▶ [EXERCISE DETAILS]
Every record that follows must be given again exactly.

━━━━━━━━

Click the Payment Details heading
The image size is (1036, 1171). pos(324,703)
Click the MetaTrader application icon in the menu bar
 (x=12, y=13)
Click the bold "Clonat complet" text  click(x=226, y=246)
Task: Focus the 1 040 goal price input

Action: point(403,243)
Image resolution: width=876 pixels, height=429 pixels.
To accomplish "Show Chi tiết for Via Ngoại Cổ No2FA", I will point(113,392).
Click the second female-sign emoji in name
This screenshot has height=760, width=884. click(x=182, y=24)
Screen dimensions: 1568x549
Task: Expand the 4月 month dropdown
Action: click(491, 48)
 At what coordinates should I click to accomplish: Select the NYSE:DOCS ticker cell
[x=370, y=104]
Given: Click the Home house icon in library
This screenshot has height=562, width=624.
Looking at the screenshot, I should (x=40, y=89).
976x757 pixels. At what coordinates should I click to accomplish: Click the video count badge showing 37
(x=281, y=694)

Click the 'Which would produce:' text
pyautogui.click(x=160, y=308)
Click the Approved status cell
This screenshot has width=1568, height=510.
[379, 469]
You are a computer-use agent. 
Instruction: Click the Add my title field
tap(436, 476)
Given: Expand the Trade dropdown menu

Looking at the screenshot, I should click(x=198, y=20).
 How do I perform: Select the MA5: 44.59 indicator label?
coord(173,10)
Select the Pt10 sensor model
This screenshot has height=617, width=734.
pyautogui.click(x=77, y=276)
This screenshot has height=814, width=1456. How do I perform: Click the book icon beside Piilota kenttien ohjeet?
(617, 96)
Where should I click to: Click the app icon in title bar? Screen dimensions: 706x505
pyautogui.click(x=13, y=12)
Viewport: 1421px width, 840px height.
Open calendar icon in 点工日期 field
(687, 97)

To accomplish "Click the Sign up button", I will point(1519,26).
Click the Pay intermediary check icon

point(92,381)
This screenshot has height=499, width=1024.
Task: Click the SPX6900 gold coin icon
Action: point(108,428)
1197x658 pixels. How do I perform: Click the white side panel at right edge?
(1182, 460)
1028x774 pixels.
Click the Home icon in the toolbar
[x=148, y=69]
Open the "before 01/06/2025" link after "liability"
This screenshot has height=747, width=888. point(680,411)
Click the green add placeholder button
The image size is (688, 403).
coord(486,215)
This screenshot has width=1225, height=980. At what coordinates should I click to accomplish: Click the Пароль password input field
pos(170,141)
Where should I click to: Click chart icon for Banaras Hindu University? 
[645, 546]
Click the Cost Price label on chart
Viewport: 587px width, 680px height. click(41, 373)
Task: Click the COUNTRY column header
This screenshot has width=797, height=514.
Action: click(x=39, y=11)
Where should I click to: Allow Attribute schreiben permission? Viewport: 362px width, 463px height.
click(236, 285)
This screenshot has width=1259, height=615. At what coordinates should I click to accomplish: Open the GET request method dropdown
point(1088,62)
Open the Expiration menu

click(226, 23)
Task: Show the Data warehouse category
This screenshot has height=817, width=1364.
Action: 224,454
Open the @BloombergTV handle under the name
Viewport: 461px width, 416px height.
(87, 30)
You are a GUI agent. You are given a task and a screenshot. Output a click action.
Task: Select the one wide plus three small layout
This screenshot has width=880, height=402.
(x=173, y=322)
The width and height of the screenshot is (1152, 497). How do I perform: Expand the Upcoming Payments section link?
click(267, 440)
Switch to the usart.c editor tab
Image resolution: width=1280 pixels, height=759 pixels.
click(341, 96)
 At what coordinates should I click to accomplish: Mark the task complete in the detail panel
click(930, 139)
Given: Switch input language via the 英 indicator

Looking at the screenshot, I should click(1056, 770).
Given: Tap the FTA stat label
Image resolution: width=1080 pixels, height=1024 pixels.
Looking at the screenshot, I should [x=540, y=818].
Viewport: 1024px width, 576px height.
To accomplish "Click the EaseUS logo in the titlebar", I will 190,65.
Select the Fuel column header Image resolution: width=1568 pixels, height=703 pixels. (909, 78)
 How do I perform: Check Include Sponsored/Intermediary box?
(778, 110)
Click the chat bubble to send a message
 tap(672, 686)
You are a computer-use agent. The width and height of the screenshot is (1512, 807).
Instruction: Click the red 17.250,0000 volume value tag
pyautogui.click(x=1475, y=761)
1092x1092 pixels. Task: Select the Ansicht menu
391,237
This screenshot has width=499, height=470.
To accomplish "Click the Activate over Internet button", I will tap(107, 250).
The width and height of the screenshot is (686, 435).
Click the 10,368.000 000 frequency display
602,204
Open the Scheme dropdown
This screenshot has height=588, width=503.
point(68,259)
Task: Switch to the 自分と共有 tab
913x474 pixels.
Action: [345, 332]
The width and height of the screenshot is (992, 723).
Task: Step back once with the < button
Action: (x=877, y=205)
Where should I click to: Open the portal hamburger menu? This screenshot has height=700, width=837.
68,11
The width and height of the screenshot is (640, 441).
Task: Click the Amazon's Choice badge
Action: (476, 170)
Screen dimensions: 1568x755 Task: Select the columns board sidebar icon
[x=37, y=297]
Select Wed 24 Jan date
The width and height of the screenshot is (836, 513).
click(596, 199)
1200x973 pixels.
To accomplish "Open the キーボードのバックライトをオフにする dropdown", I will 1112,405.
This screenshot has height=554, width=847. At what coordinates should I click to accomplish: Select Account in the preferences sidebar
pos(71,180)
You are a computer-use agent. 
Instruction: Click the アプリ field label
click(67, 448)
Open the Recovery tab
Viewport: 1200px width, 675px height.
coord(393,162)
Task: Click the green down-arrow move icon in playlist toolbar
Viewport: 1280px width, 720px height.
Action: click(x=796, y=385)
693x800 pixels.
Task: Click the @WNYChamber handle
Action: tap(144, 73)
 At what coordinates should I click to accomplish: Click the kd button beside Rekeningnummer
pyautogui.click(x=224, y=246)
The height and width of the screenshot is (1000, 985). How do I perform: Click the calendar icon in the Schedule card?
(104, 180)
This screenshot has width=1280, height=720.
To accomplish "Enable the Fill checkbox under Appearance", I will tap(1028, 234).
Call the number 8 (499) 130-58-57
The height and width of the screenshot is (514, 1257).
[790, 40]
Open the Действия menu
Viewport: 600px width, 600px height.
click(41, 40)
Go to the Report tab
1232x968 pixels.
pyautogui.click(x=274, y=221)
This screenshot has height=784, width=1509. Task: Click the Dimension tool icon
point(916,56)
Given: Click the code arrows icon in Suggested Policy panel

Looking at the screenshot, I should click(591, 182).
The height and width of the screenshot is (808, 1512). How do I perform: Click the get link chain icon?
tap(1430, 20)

━━━━━━━━

▶ [OUTPUT FOR THIS EXERCISE]
Click the Payment Details heading
The image size is (1036, 1171). pos(324,703)
Click the MetaTrader application icon in the menu bar
 (x=12, y=13)
Click the bold "Clonat complet" text  click(x=226, y=246)
Task: Focus the 1 040 goal price input

Action: point(403,243)
Image resolution: width=876 pixels, height=429 pixels.
To accomplish "Show Chi tiết for Via Ngoại Cổ No2FA", I will point(113,392).
Click the second female-sign emoji in name
This screenshot has height=760, width=884. click(x=182, y=24)
Screen dimensions: 1568x549
Task: Expand the 4月 month dropdown
Action: click(491, 48)
 At what coordinates should I click to accomplish: Select the NYSE:DOCS ticker cell
[x=370, y=104]
Given: Click the Home house icon in library
This screenshot has height=562, width=624.
Looking at the screenshot, I should (x=40, y=89).
976x757 pixels. At what coordinates should I click to accomplish: Click the video count badge showing 37
(x=281, y=694)

Click the 'Which would produce:' text
pyautogui.click(x=160, y=308)
Click the Approved status cell
This screenshot has width=1568, height=510.
[379, 469]
You are a computer-use agent. 
Instruction: Click the Add my title field
tap(436, 476)
Given: Expand the Trade dropdown menu

Looking at the screenshot, I should click(x=198, y=20).
 How do I perform: Select the MA5: 44.59 indicator label?
coord(173,10)
Select the Pt10 sensor model
This screenshot has height=617, width=734.
pyautogui.click(x=77, y=276)
This screenshot has height=814, width=1456. How do I perform: Click the book icon beside Piilota kenttien ohjeet?
(617, 96)
Where should I click to: Click the app icon in title bar? Screen dimensions: 706x505
pyautogui.click(x=13, y=12)
Viewport: 1421px width, 840px height.
Open calendar icon in 点工日期 field
(687, 97)

To accomplish "Click the Sign up button", I will point(1519,26).
Click the Pay intermediary check icon

point(92,381)
This screenshot has height=499, width=1024.
Task: Click the SPX6900 gold coin icon
Action: point(108,428)
1197x658 pixels. How do I perform: Click the white side panel at right edge?
(1182, 460)
1028x774 pixels.
Click the Home icon in the toolbar
[x=148, y=69]
Open the "before 01/06/2025" link after "liability"
This screenshot has height=747, width=888. point(680,411)
Click the green add placeholder button
The image size is (688, 403).
coord(486,215)
This screenshot has width=1225, height=980. At what coordinates should I click to accomplish: Click the Пароль password input field
pos(170,141)
Where should I click to: Click chart icon for Banaras Hindu University? 
[645, 546]
Click the Cost Price label on chart
Viewport: 587px width, 680px height. click(41, 373)
Task: Click the COUNTRY column header
This screenshot has width=797, height=514.
Action: click(x=39, y=11)
Where should I click to: Allow Attribute schreiben permission? Viewport: 362px width, 463px height.
click(236, 285)
This screenshot has width=1259, height=615. At what coordinates should I click to accomplish: Open the GET request method dropdown
point(1088,62)
Open the Expiration menu

click(226, 23)
Task: Show the Data warehouse category
This screenshot has height=817, width=1364.
Action: 224,454
Open the @BloombergTV handle under the name
Viewport: 461px width, 416px height.
(87, 30)
You are a GUI agent. You are given a task and a screenshot. Output a click action.
Task: Select the one wide plus three small layout
This screenshot has width=880, height=402.
(x=173, y=322)
The width and height of the screenshot is (1152, 497). How do I perform: Expand the Upcoming Payments section link?
click(267, 440)
Switch to the usart.c editor tab
Image resolution: width=1280 pixels, height=759 pixels.
click(341, 96)
 At what coordinates should I click to accomplish: Mark the task complete in the detail panel
click(930, 139)
Given: Switch input language via the 英 indicator

Looking at the screenshot, I should click(1056, 770).
Given: Tap the FTA stat label
Image resolution: width=1080 pixels, height=1024 pixels.
Looking at the screenshot, I should [x=540, y=818].
Viewport: 1024px width, 576px height.
To accomplish "Click the EaseUS logo in the titlebar", I will 190,65.
Select the Fuel column header Image resolution: width=1568 pixels, height=703 pixels. (909, 78)
 How do I perform: Check Include Sponsored/Intermediary box?
(778, 110)
Click the chat bubble to send a message
 tap(672, 686)
You are a computer-use agent. The width and height of the screenshot is (1512, 807).
Instruction: Click the red 17.250,0000 volume value tag
pyautogui.click(x=1475, y=761)
1092x1092 pixels. Task: Select the Ansicht menu
391,237
This screenshot has width=499, height=470.
To accomplish "Click the Activate over Internet button", I will tap(107, 250).
The width and height of the screenshot is (686, 435).
Click the 10,368.000 000 frequency display
602,204
Open the Scheme dropdown
This screenshot has height=588, width=503.
point(68,259)
Task: Switch to the 自分と共有 tab
913x474 pixels.
Action: [345, 332]
The width and height of the screenshot is (992, 723).
Task: Step back once with the < button
Action: (x=877, y=205)
Where should I click to: Open the portal hamburger menu? This screenshot has height=700, width=837.
68,11
The width and height of the screenshot is (640, 441).
Task: Click the Amazon's Choice badge
Action: (476, 170)
Screen dimensions: 1568x755 Task: Select the columns board sidebar icon
[x=37, y=297]
Select Wed 24 Jan date
The width and height of the screenshot is (836, 513).
click(596, 199)
1200x973 pixels.
To accomplish "Open the キーボードのバックライトをオフにする dropdown", I will 1112,405.
This screenshot has height=554, width=847. At what coordinates should I click to accomplish: Select Account in the preferences sidebar
pos(71,180)
You are a computer-use agent. 
Instruction: Click the アプリ field label
click(67, 448)
Open the Recovery tab
Viewport: 1200px width, 675px height.
coord(393,162)
Task: Click the green down-arrow move icon in playlist toolbar
Viewport: 1280px width, 720px height.
Action: click(x=796, y=385)
693x800 pixels.
Task: Click the @WNYChamber handle
Action: tap(144, 73)
 At what coordinates should I click to accomplish: Click the kd button beside Rekeningnummer
pyautogui.click(x=224, y=246)
The height and width of the screenshot is (1000, 985). How do I perform: Click the calendar icon in the Schedule card?
(104, 180)
This screenshot has width=1280, height=720.
To accomplish "Enable the Fill checkbox under Appearance", I will tap(1028, 234).
Call the number 8 (499) 130-58-57
The height and width of the screenshot is (514, 1257).
[790, 40]
Open the Действия menu
Viewport: 600px width, 600px height.
click(41, 40)
Go to the Report tab
1232x968 pixels.
pyautogui.click(x=274, y=221)
This screenshot has height=784, width=1509. Task: Click the Dimension tool icon
point(916,56)
Given: Click the code arrows icon in Suggested Policy panel

Looking at the screenshot, I should click(591, 182).
The height and width of the screenshot is (808, 1512). How do I perform: Click the get link chain icon?
tap(1430, 20)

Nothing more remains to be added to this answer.